**WHAT IS BEING ASKED:** Reproduce each of the following lines word for word, keeping their order and changing nothing.

#####

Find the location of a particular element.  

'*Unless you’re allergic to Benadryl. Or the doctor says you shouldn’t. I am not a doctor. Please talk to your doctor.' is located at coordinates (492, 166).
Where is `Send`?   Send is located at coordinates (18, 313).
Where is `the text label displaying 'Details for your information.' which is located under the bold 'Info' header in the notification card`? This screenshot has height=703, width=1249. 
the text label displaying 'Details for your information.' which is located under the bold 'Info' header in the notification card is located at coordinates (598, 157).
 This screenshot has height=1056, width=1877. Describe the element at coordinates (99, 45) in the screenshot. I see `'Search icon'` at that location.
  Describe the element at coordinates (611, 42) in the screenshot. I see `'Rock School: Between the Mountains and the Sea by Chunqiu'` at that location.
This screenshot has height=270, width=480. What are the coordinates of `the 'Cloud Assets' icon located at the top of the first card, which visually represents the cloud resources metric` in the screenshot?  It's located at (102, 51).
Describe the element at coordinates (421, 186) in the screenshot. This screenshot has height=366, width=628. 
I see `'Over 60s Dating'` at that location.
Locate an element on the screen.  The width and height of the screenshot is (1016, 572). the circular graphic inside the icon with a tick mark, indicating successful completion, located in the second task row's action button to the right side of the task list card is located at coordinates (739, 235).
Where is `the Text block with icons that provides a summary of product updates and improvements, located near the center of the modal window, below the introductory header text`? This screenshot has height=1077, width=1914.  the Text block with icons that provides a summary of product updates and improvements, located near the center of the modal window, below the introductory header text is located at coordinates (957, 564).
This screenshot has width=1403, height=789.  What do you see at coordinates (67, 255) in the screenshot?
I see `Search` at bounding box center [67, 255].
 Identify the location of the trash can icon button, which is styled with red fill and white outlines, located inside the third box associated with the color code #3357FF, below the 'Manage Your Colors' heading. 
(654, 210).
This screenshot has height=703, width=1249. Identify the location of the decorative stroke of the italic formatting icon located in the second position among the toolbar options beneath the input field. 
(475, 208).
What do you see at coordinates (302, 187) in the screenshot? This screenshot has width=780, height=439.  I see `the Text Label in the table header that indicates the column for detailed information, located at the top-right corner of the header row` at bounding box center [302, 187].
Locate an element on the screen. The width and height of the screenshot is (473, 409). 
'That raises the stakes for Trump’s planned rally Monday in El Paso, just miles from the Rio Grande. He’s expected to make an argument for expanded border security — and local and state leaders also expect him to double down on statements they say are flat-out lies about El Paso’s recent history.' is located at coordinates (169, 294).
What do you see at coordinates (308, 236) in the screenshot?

#####

**CORRECT ANSWER:**
Find the location of a particular element.  

'*Unless you’re allergic to Benadryl. Or the doctor says you shouldn’t. I am not a doctor. Please talk to your doctor.' is located at coordinates (492, 166).
Where is `Send`?   Send is located at coordinates (18, 313).
Where is `the text label displaying 'Details for your information.' which is located under the bold 'Info' header in the notification card`? This screenshot has height=703, width=1249. 
the text label displaying 'Details for your information.' which is located under the bold 'Info' header in the notification card is located at coordinates (598, 157).
 This screenshot has height=1056, width=1877. Describe the element at coordinates (99, 45) in the screenshot. I see `'Search icon'` at that location.
  Describe the element at coordinates (611, 42) in the screenshot. I see `'Rock School: Between the Mountains and the Sea by Chunqiu'` at that location.
This screenshot has height=270, width=480. What are the coordinates of `the 'Cloud Assets' icon located at the top of the first card, which visually represents the cloud resources metric` in the screenshot?  It's located at (102, 51).
Describe the element at coordinates (421, 186) in the screenshot. This screenshot has height=366, width=628. 
I see `'Over 60s Dating'` at that location.
Locate an element on the screen.  The width and height of the screenshot is (1016, 572). the circular graphic inside the icon with a tick mark, indicating successful completion, located in the second task row's action button to the right side of the task list card is located at coordinates (739, 235).
Where is `the Text block with icons that provides a summary of product updates and improvements, located near the center of the modal window, below the introductory header text`? This screenshot has height=1077, width=1914.  the Text block with icons that provides a summary of product updates and improvements, located near the center of the modal window, below the introductory header text is located at coordinates (957, 564).
This screenshot has width=1403, height=789.  What do you see at coordinates (67, 255) in the screenshot?
I see `Search` at bounding box center [67, 255].
 Identify the location of the trash can icon button, which is styled with red fill and white outlines, located inside the third box associated with the color code #3357FF, below the 'Manage Your Colors' heading. 
(654, 210).
This screenshot has height=703, width=1249. Identify the location of the decorative stroke of the italic formatting icon located in the second position among the toolbar options beneath the input field. 
(475, 208).
What do you see at coordinates (302, 187) in the screenshot? This screenshot has width=780, height=439.  I see `the Text Label in the table header that indicates the column for detailed information, located at the top-right corner of the header row` at bounding box center [302, 187].
Locate an element on the screen. The width and height of the screenshot is (473, 409). 
'That raises the stakes for Trump’s planned rally Monday in El Paso, just miles from the Rio Grande. He’s expected to make an argument for expanded border security — and local and state leaders also expect him to double down on statements they say are flat-out lies about El Paso’s recent history.' is located at coordinates (169, 294).
What do you see at coordinates (308, 236) in the screenshot?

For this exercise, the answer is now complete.